Wie beschaffen sich unsere nächsten Verwandten, die Schimpansen, auch in kargen Zeiten ausreichend Nahrung, um ihre großen, komplexen Gehirne mit Nährstoffen zu versorgen? Dieser Frage ging jetzt ein internationales Forscherteam vom Max-Planck-Institut für evolutionäre Anthropologie in Leipzig nach. Und siehe da: Schon beim Schlafengehen haben kluge Schimpansen das nächste Frühstück genauestens eingeplant.
Karline Janmaat und ihre Kollegen fanden heraus, dass Schimpansen ihre Schlafnester entlang der Strecke zum nächsten Frühstücksbaum bauen, wenn dieser besonders kurzlebige Früchte enthält, die ihnen andere Fruchtfresser tagsüber gern streitig machen. Darüber hinaus zeigen die Forscher, dass die Schimpansen für den Erwerb dieser Früchte ihre Nester morgens früher verlassen (oft noch im Dunkeln, wenn Leoparden auf der Jagd sind), um vor allen anderen am Frühstücksort anzukommen. Dabei gingen sie früher los, je weiter dieser von ihren Schlafnestern entfernt lag.

**Gegebene Daten:**
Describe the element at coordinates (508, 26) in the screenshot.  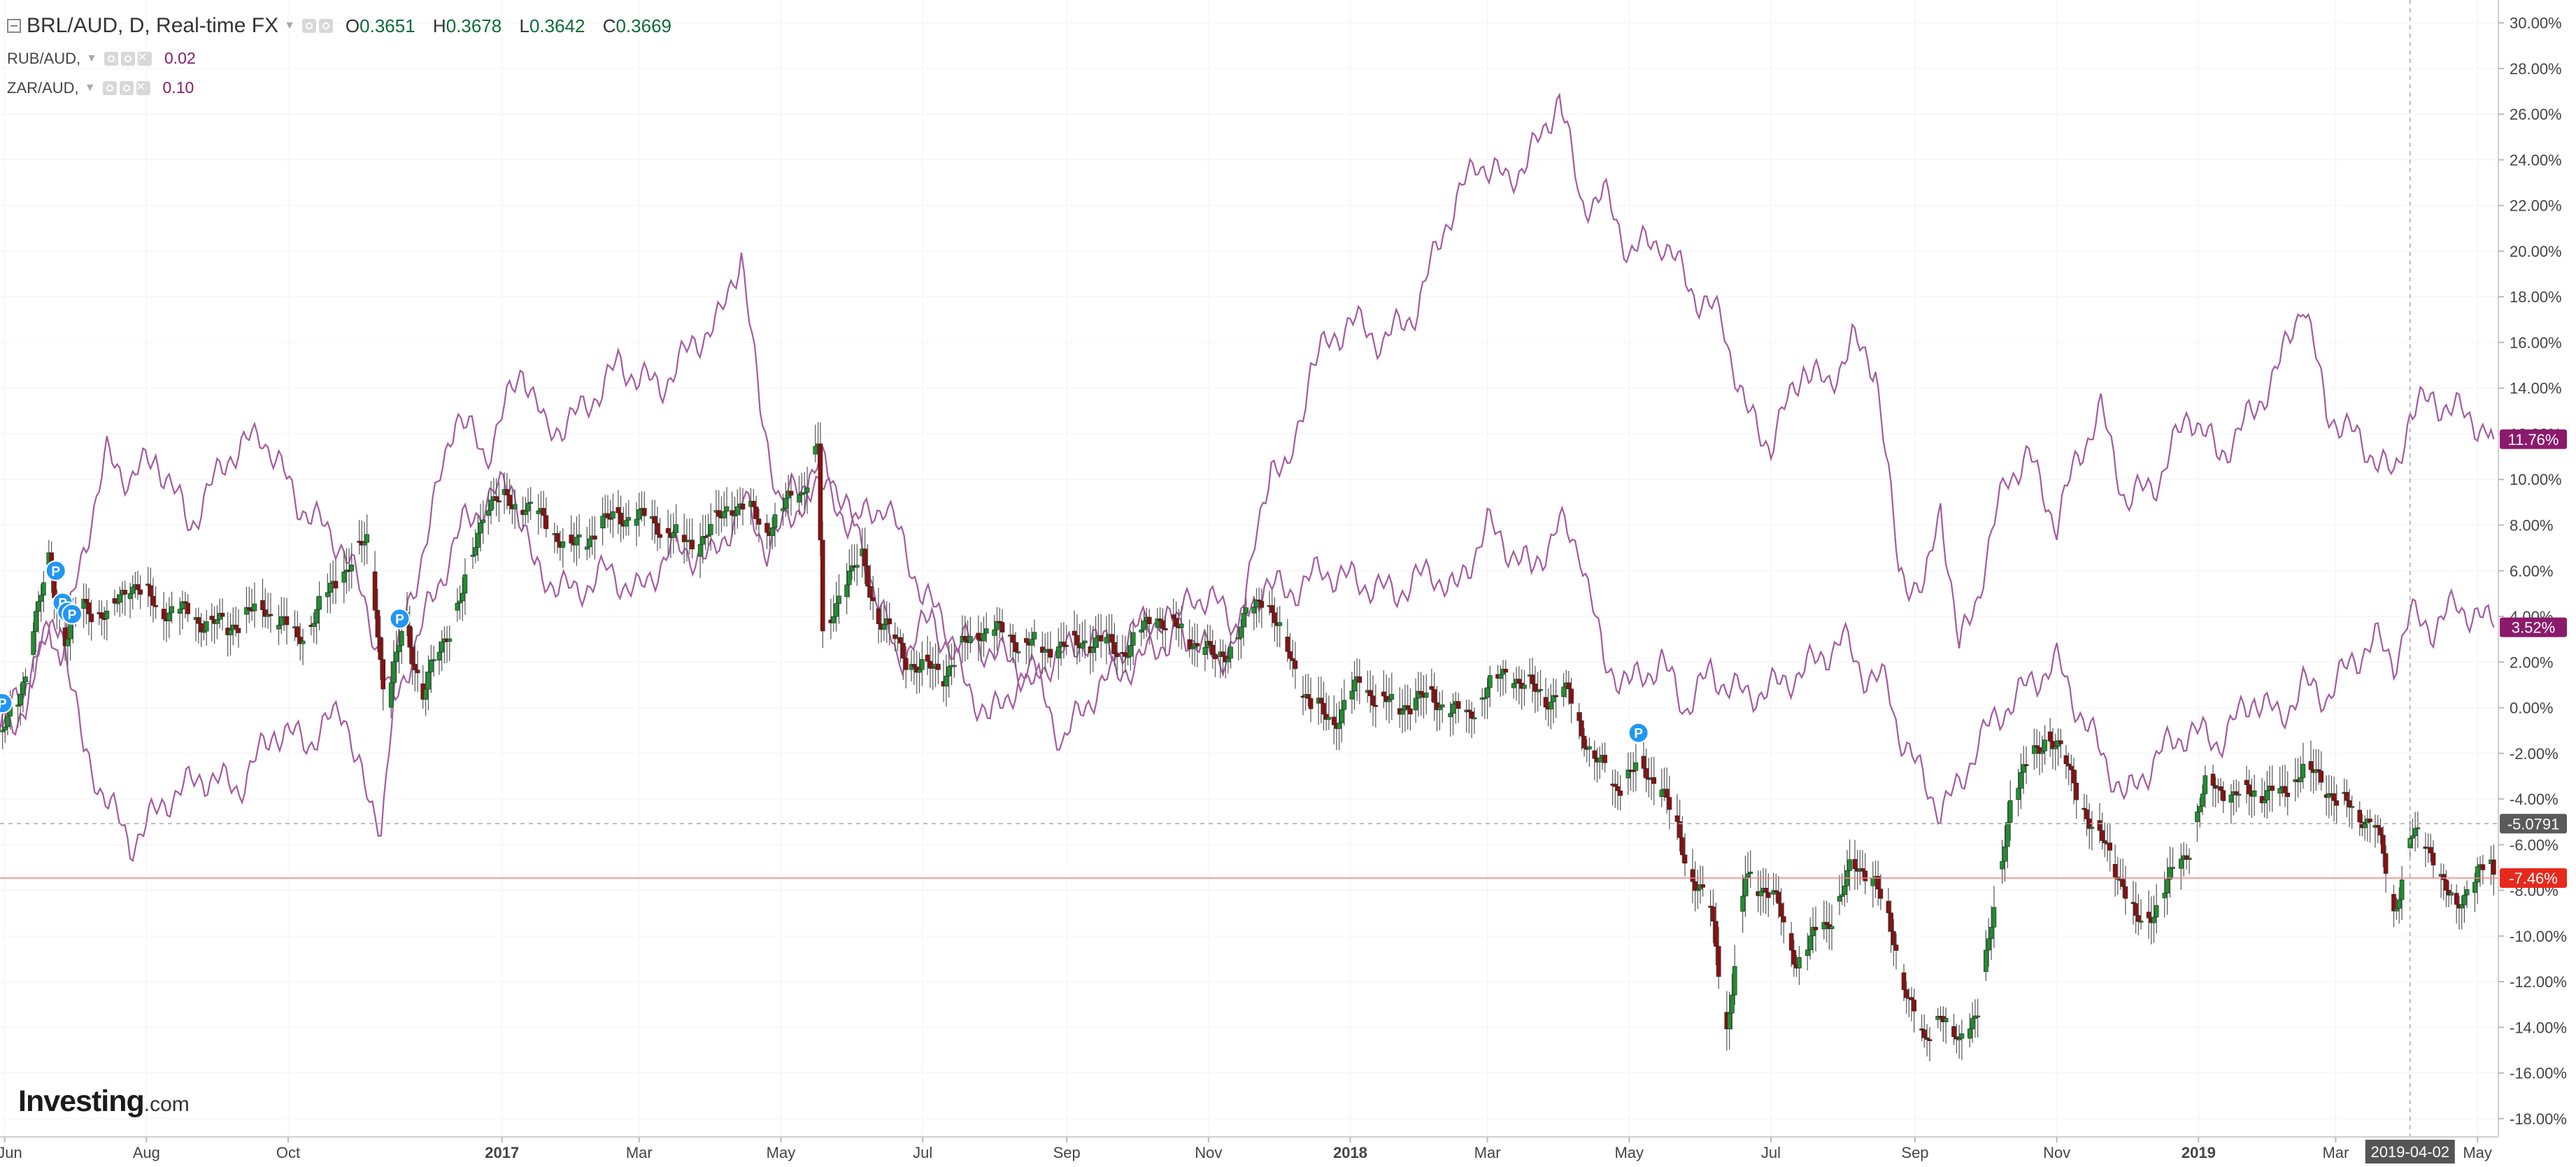
I see `ohlc-values: O0.3651 H0.3678 L0.3642 C0.3669` at that location.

**Was zu tun ist:**
1 – Fasse den Ausgangstext in zwei Sätzen zusammen.
2 – Schreibe den Ausgangstext ab „Karline Janmaat und“ bis einschließlich „Schlafnestern entfernt lag.“ neu und setze dabei überall „Menschenaffen“ an die Stelle von „Schimpansen“.

**Antworten je Aufgabe:**
1 – Ein Forscherteam des Max-Planck-Instituts für evolutionäre Anthropologie in Leipzig hat untersucht, wie Schimpansen auch in kargen Zeiten genug Nahrung finden, und dabei festgestellt, dass sie ihr Frühstück schon beim Schlafengehen planen. Sie bauen ihre Schlafnester entlang des Wegs zu Bäumen mit kurzlebigen, bei anderen Fruchtfressern begehrten Früchten und brechen morgens früher auf, oft noch im Dunkeln, und zwar umso früher, je weiter der Frühstücksort entfernt liegt.

2 –
Karline Janmaat und ihre Kollegen fanden heraus, dass Menschenaffen ihre Schlafnester entlang der Strecke zum nächsten Frühstücksbaum bauen, wenn dieser besonders kurzlebige Früchte enthält, die ihnen andere Fruchtfresser tagsüber gern streitig machen. Darüber hinaus zeigen die Forscher, dass die Menschenaffen für den Erwerb dieser Früchte ihre Nester morgens früher verlassen (oft noch im Dunkeln, wenn Leoparden auf der Jagd sind), um vor allen anderen am Frühstücksort anzukommen. Dabei gingen sie früher los, je weiter dieser von ihren Schlafnestern entfernt lag.